◆ REQUIREMENT 1 ◆
Identify each distinct amount of RAM, in gigabytes, that the post about EVGA SR-2 motherboards mentions.

You really need to stop fanboying EVGA. Having had two SR-2 motherboards, I can very confidently say they were the most garbage grade board I have ever had the misfortune of owning. There were so many firmware bugs and hardware design faults it wasn't even funny. It was unfit for purpose. Off the top of my head:

1) CPUs were rated for 192GB of RAM each. The board could only reliably handle 48GB. 96GB resulted in POST only succeeding about 25% of the time. Obviously a firmware initialisation timeout big since once it managed to POST, it would work fine with 96GB.

2) A SATA-3 controller with two 6-Gbit ports connected via a single 5-Gbit PCIe lane.

3) Advertised as VT-d/VT-x capable, but features NF200 PCIe bridges on _every_ PCIe slot, which bypasses the IOMMU for DMA, which in turn completely breaks PCI pass through by not remapping the VM memory and trampling the PCI apertures. It took me weeks to get to the bottom of that bug and write a Xen HVM loader patch to work around it.

◆ DATASET RECORDS ◆
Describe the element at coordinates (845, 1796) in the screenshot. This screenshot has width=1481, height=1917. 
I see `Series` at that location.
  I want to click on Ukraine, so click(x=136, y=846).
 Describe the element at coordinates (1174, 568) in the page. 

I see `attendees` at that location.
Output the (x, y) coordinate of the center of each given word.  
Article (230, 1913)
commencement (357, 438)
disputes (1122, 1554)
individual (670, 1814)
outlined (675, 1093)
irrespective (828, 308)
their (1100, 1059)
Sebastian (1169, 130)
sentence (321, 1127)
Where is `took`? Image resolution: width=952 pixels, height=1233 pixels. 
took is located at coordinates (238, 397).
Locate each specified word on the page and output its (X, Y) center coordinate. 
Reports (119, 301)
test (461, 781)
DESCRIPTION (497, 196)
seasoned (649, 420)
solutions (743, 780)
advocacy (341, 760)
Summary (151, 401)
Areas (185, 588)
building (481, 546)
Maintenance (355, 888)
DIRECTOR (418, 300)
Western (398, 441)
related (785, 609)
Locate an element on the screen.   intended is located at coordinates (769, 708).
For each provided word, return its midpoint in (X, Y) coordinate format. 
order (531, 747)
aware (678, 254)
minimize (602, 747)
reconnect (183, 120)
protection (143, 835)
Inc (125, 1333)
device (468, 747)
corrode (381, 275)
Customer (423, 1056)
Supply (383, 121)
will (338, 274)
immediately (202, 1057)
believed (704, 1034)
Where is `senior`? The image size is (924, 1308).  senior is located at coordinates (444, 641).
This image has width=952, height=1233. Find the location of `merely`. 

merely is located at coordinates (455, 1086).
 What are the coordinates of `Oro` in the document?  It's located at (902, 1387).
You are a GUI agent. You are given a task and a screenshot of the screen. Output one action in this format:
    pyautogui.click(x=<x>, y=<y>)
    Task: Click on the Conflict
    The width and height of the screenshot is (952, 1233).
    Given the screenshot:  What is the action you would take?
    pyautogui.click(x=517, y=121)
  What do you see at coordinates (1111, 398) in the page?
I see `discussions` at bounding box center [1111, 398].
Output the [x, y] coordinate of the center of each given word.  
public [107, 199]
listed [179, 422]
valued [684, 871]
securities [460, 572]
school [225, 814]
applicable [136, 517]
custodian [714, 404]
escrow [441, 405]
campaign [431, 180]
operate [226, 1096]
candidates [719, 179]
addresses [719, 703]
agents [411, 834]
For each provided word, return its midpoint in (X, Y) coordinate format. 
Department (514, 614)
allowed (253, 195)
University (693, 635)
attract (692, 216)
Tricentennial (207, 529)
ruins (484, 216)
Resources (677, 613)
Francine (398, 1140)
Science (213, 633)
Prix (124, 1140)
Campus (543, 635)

◆ REQUIREMENT 2 ◆
Output the rows between the line holding "Customer (423, 1056)" and the line holding "What are the", inclusive, reproducing each line verbatim.

◆ COMPLETE ANSWER 1 ◆
192GB, 48GB, 96GB

◆ COMPLETE ANSWER 2 ◆
Customer (423, 1056)
Supply (383, 121)
will (338, 274)
immediately (202, 1057)
believed (704, 1034)
Where is `senior`? The image size is (924, 1308).  senior is located at coordinates (444, 641).
This image has width=952, height=1233. Find the location of `merely`. 

merely is located at coordinates (455, 1086).
 What are the coordinates of `Oro` in the document?  It's located at (902, 1387).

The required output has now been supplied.